Voodoo Doughnut had lots of character, and the food was good, but pretty overrated.
Hippos with togas and tiaras on fake greek columns. Sure, why not? That’s how you market your antique store.
I wish I had put a bit more thought into this one, lining up the corners with that diagonal bar, but it is what it is.
The missing light fixtures inspire lots of confidence and say “come get your loan here” loud and clear.
We briefly talked to the owner of this bookshop. Turns out he used to live in SF, just a block away from Hannah’s.
The density of antique and used furniture stores in Portland was kind of crazy. It seemed like there was one or two in every commercial block.

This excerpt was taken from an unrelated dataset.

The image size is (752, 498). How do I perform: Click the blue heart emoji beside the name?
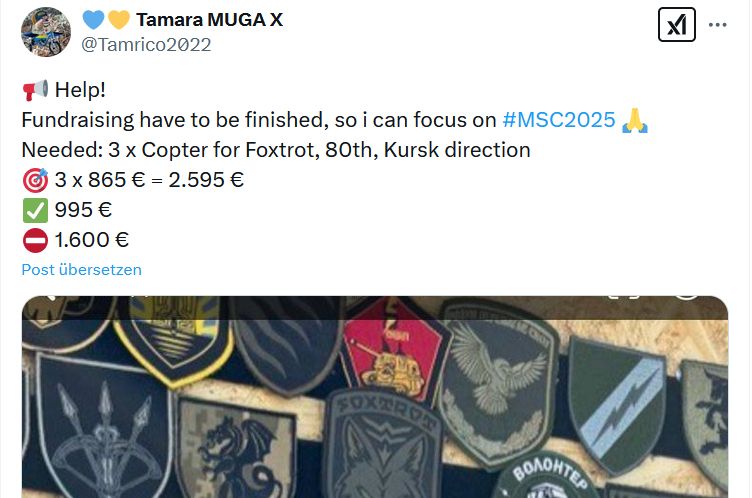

We wanted to go to the Rose Garden, but since the flowers don’t bloom until early June, went to Hoyt Arboretum instead.
Powell’s is insane. A whole block worth of books, on several floors, and pretty much any topic imaginable. I couldn’t have gotten Hannah to leave if we hadn’t had dinner reservations.
Dinner was at Kachka. It was probably one of the best meals either of us had had in a long time. They encourage you to get a flight of vodka to sip with your meal. If you ever go, get the clay pot rabbit, you won’t regret it.
We did some post-dinner bar hopping. This night of low light photo convinced me that I really do want to buy a full frame DSLR. Hopefully I’ll have some news on that soon.
Strangely, it seemed like a lot more people smoke cigarettes in Portland than in any other city I’ve been to in the US. Most bars, like this one, had an open area where people would gather to smoke.
On our last day there, we had planned a trip to Multnomah Falls, but we had a rental car malfunction. We ended up just walking through a random neighborhood instead, grabbing ice cream at Fifty Licks, and having Thai food at Pok Pok. Glass half-full.